Deje de esperar a que su horno funcione: una forma mejor de calentar las obleas
Seamos honestos: la convección por aire forzado es un método anticuado. Básicamente, se trata de calentar todo el aire en un espacio determinado, con la esperanza de que el calor llegue eventualmente hasta las obleas.
El problema es que esto lleva mucho tiempo. Pasas más tiempo esperando a que el aire alcance la temperatura adecuada que procesando realmente las obleas. Es un verdadero cuello de botella.
Solución: dejar de usar el aire como medio de calentamiento
Decidimos dejar de usar el aire como medio de calentamiento y dirigirnos directamente a la fuente de calor. Aquí es donde entran en juego las lámparas infrarrojas sin ozono.
En lugar de calentar todo el aire, las lámparas infrarrojas utilizan radiación electromagnética para calentar directamente la superficie de las obleas. No hay fase de calentamiento previo, ni tiempo de espera. Simplemente las enciendes y ya está listo. Inmediatamente.

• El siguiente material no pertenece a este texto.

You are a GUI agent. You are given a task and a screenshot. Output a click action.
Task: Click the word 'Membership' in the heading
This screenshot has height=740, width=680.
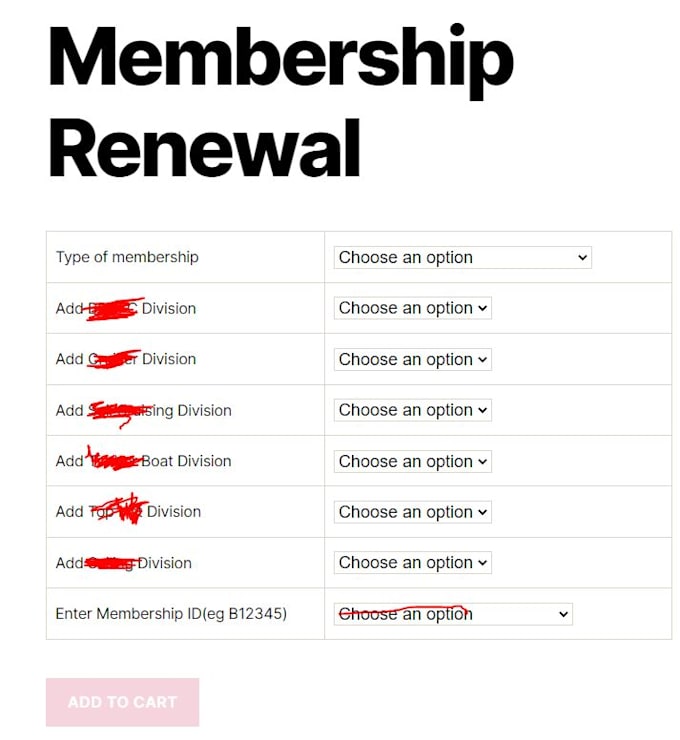tap(280, 60)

Al dejar de intentar calentar todo el aire y centrarnos únicamente en la superficie de las obleas, los tiempos de procesamiento disminuyen drásticamente. Además, se libera espacio en el suelo. Ya no necesitas esas cámaras aislantes enormes, ya que no hay necesidad de retener el aire caliente.
El problema del ozono (y cómo solucionarlo)
Aquí está el problema: las lámparas infrarrojas convencionales suelen emitir ozono debido a las emisiones UV. Si trabajas en una sala limpia, el ozono es un verdadero problema. Daña los componentes delicados y arruina el fotoreactivado utilizado en el proceso de fabricación.
Lo hemos resuelto utilizando composiciones especiales de cuarzo y filtros internos que bloquean el espectro UV por debajo de 200nm. De esta manera, mantienes esa intensa densidad de calor, pero sin los efectos secundarios químicos negativos. También hemos ajustado estas lámparas para que el calor se distribuya uniformemente sobre las obleas, evitando así que las bordes se deformen.
La realidad
Las lámparas infrarrojas no son mágicas. Tienen sus limitaciones. Lo más importante es recordar que el calor infrarrojo es direccional. El aire caliente rodea la pieza, pero el calor infrarrojo solo calienta lo que puede “ver”. Si tu pieza tiene huecos profundos o una forma 3D compleja, habrá zonas frías.
Para solucionar esto, probablemente necesites utilizar varias lámparas o reflectores para dirigir el calor hacia esos espacios difíciles de alcanzar.
Y una advertencia: como la energía se genera de forma muy intensa y rápida, debes tener cuidado con los controladores PID. Si no calibras bien los valores, podrías superar la temperatura deseada y dañar la pieza antes de darte cuenta de lo que ha pasado.